→ RECORDS SUPPLIED:

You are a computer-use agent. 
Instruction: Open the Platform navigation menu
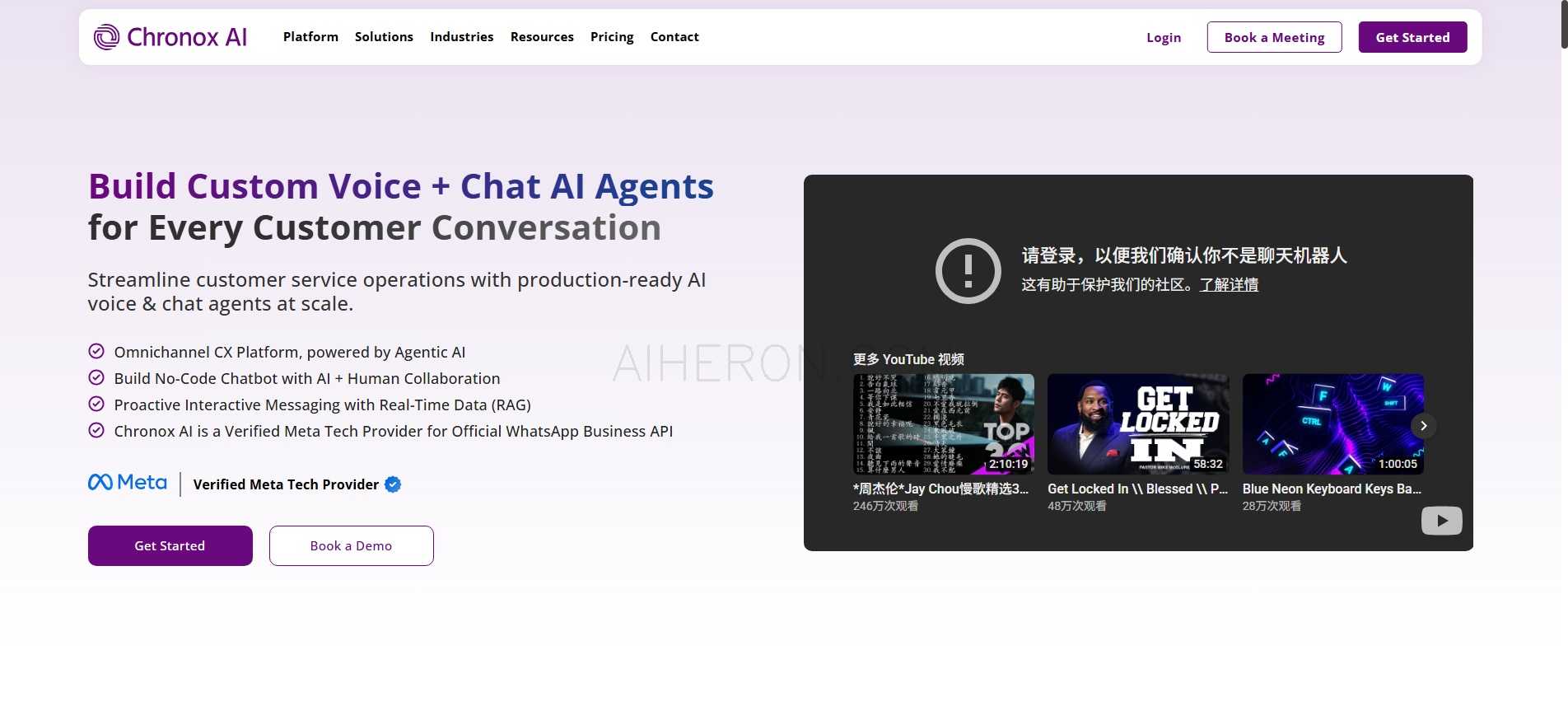(x=310, y=37)
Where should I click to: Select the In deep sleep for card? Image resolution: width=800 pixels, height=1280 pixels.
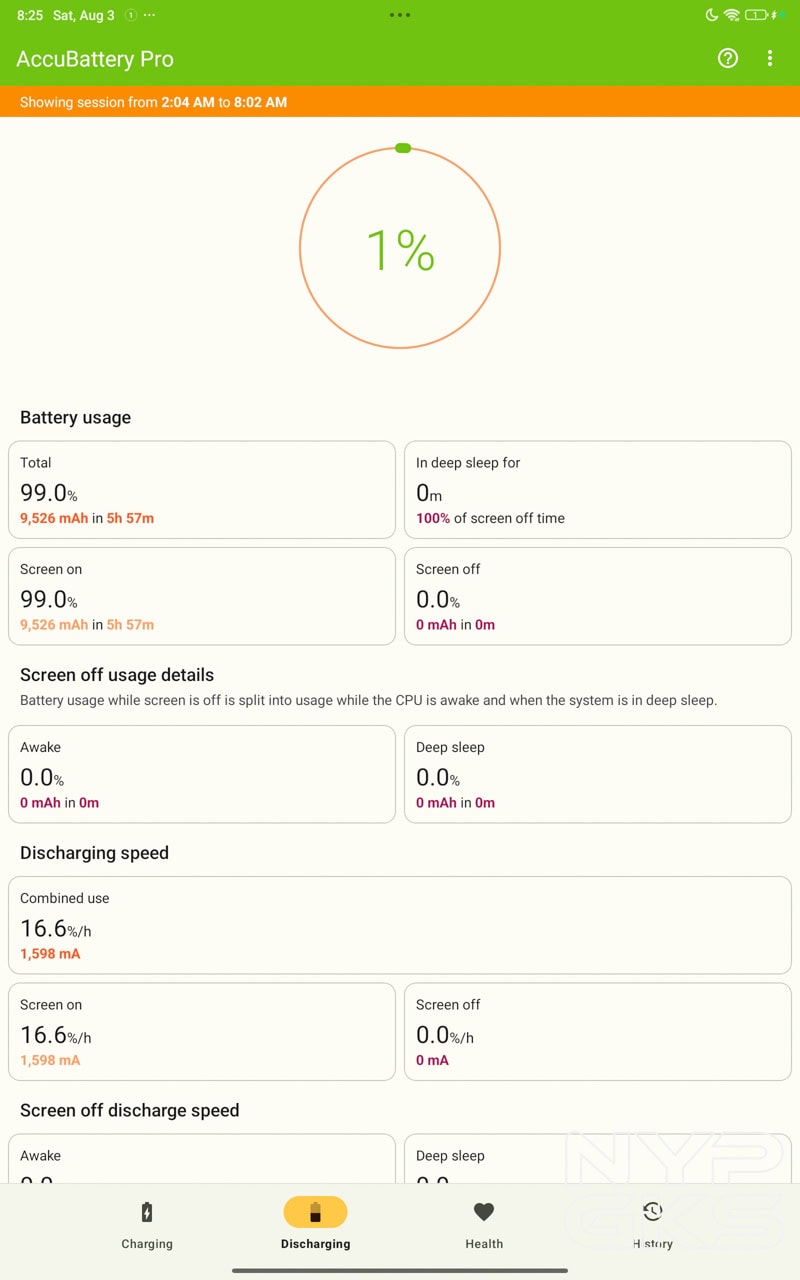598,490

→ REQUIREMENT: From top to bottom, restate the records above exactly and omit every picture.

→ ANSWER TO THE PROBLEM:
You are a computer-use agent. 
Instruction: Open the Platform navigation menu
(x=310, y=37)
Where should I click to: Select the In deep sleep for card? Image resolution: width=800 pixels, height=1280 pixels.
598,490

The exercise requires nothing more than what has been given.